As machine learning models become larger and more complex, they require faster and more power-efficient hardware to perform calculations. Conventional digital computers struggle to keep up.
An analog optical neural network could perform the same tasks as a digital network, such as image classification or speech recognition, but since the calculations are performed using light instead of electrical signals, optical neural networks can run much faster while consuming less power.
However, these analog devices are prone to hardware errors that can make calculations less accurate. Microscopic imperfections in hardware components are one of the causes of these errors. In an optical neural network with many connected components, errors can quickly accumulate.
Even with error correction techniques, due to the fundamental properties of the devices that make up an optical neural network, some amount of error is inevitable. A network large enough to implement in the real world would be far too imprecise to be effective.
MIT researchers overcame this hurdle and found a way to efficiently scale an optical neural network. By adding a tiny piece of hardware to the optical switches that form the network architecture, they can even reduce uncorrectable errors that would otherwise accumulate in the device.
Their work could enable an ultra-fast, energy-efficient analog neural network that can operate with the same precision as a digital network. With this technique, as an optical circuit becomes larger, the amount of error in its calculations actually decreases.
“This is remarkable because it goes against the intuition of analog systems, where larger circuits are expected to have higher errors, so errors limit scalability. This paper allows us to ‘address the scalability of these systems with an unambiguous ‘yes’,” says lead author Ryan Hamerly, Visiting Scholar at MIT’s Research Electronics Laboratory (RLE) and the Quantum Photonics Laboratory and Principal Investigator at NTT Research.

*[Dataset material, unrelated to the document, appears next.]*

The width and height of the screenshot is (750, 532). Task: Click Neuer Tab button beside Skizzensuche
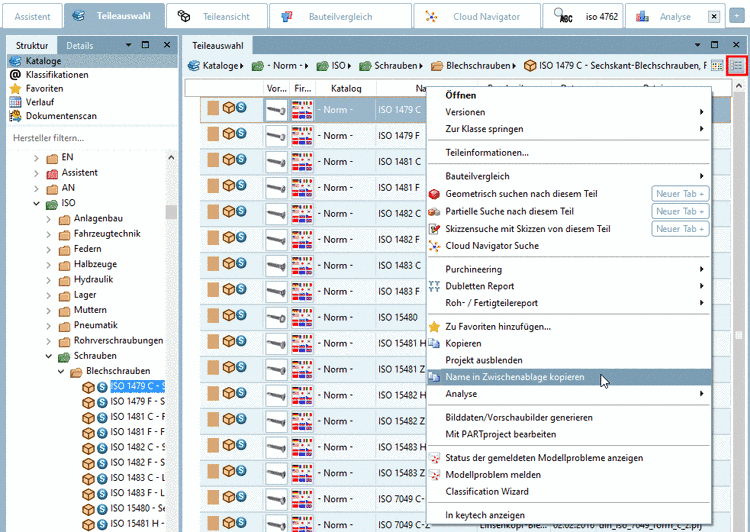point(680,229)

Hamerly’s co-authors are graduate student Saumil Bandyopadhyay and lead author Dirk Englund, associate professor in MIT’s Department of Electrical and Computer Engineering (EECS), head of the Quantum Photonics Laboratory, and member of RLE. The research is published today in Nature Communication.
multiply with light
An optical neural network is made up of many connected components that function as reprogrammable and tunable mirrors. These tunable mirrors are called Mach-Zehnder inferometers (MZI). Neural network data is encoded in light, which is sent into the optical neural network from a laser.

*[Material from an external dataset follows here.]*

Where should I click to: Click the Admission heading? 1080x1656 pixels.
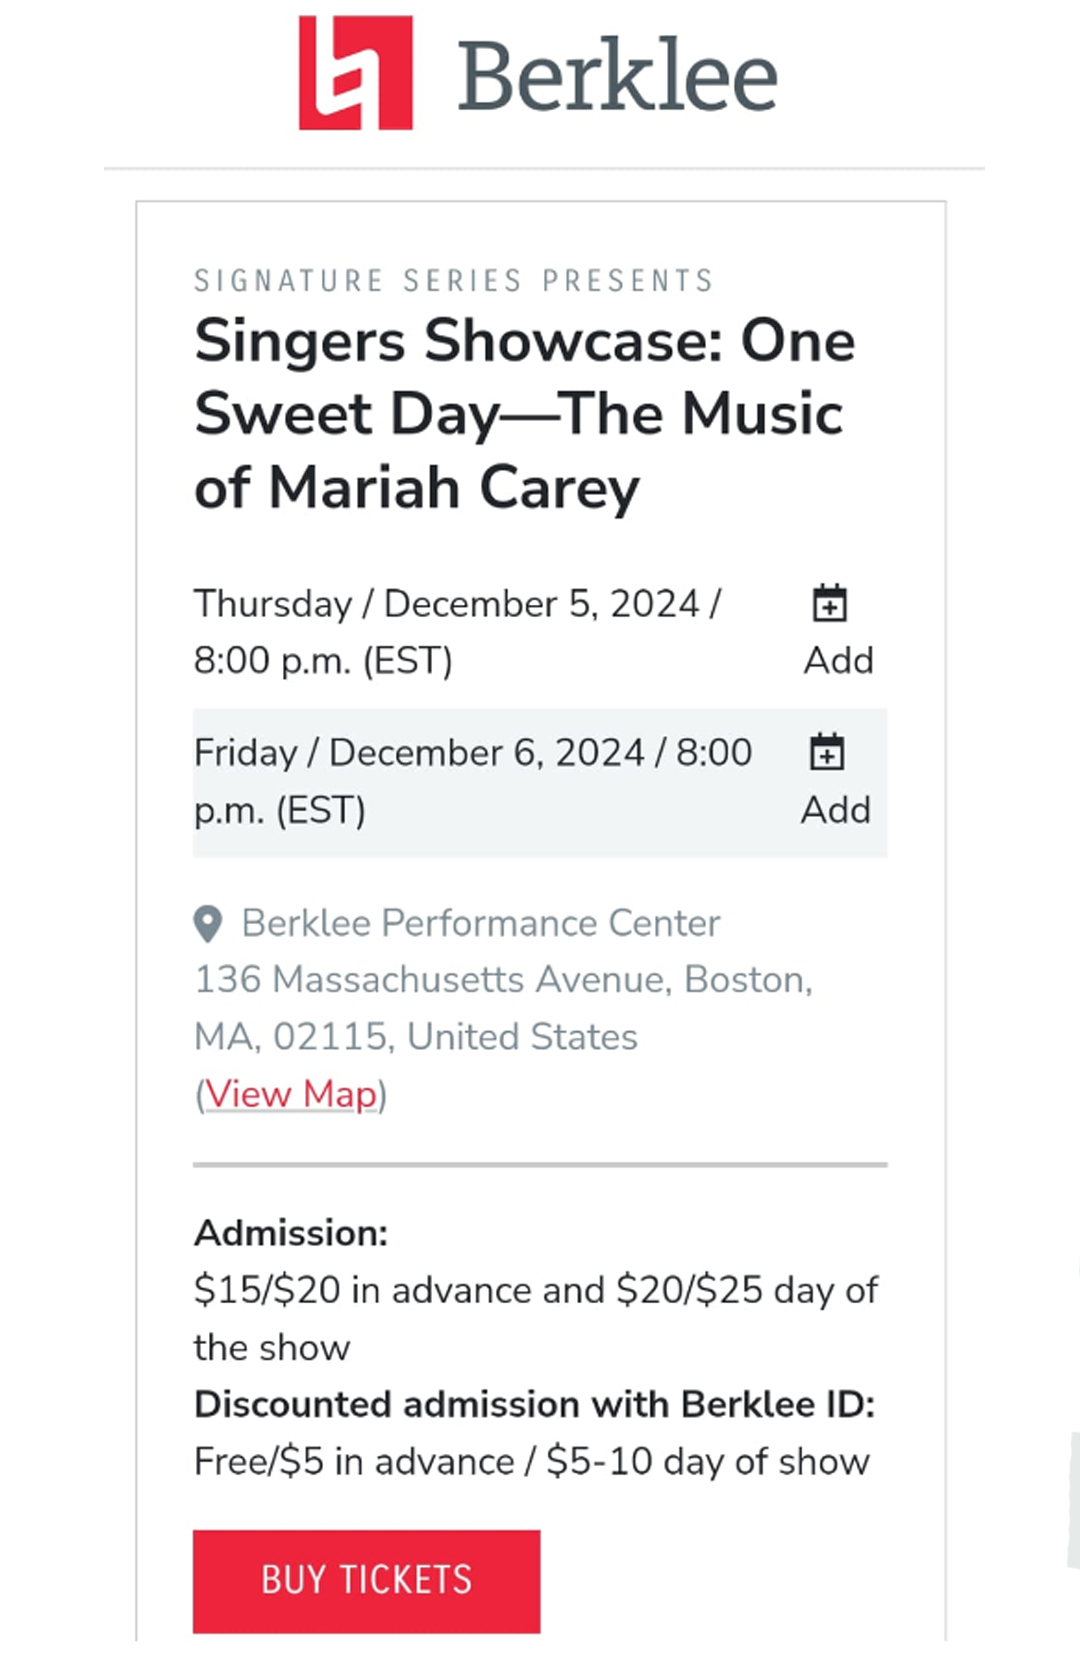291,1233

A typical MZI contains two mirrors and two beam splitters. Light enters the top of an MZI, where it is split into two parts that interfere with each other before being recombined by the second beamsplitter and then reflected down to the next MZI in the network. Researchers can take advantage of the interference from these optical signals to perform complex linear algebra operations, called matrix multiplication, which is how neural networks process data.
But the errors that can occur in every MZI add up quickly as light travels from device to device. Some errors can be avoided by identifying them in advance and setting the MZIs so that earlier errors are canceled by later devices in the array.
“It’s a very simple algorithm if you know what the errors are. But those errors are notoriously difficult to determine because you only have access to the inputs and outputs of your chip,” says Hamerly. examine whether it was possible to create an error correction without calibration.”
Hamerly and his collaborators previously demonstrated a mathematical technique that went further. They were able to successfully deduce the errors and properly tune the MZIs accordingly, but even that didn’t remove all the errors.
Due to the fundamental nature of an MZI, there are instances where it is not possible to set a device so that all light flows from the bottom port to the next MZI. If the device loses a fraction of light at each step and the array is very large, in the end there will only be a tiny bit of power left.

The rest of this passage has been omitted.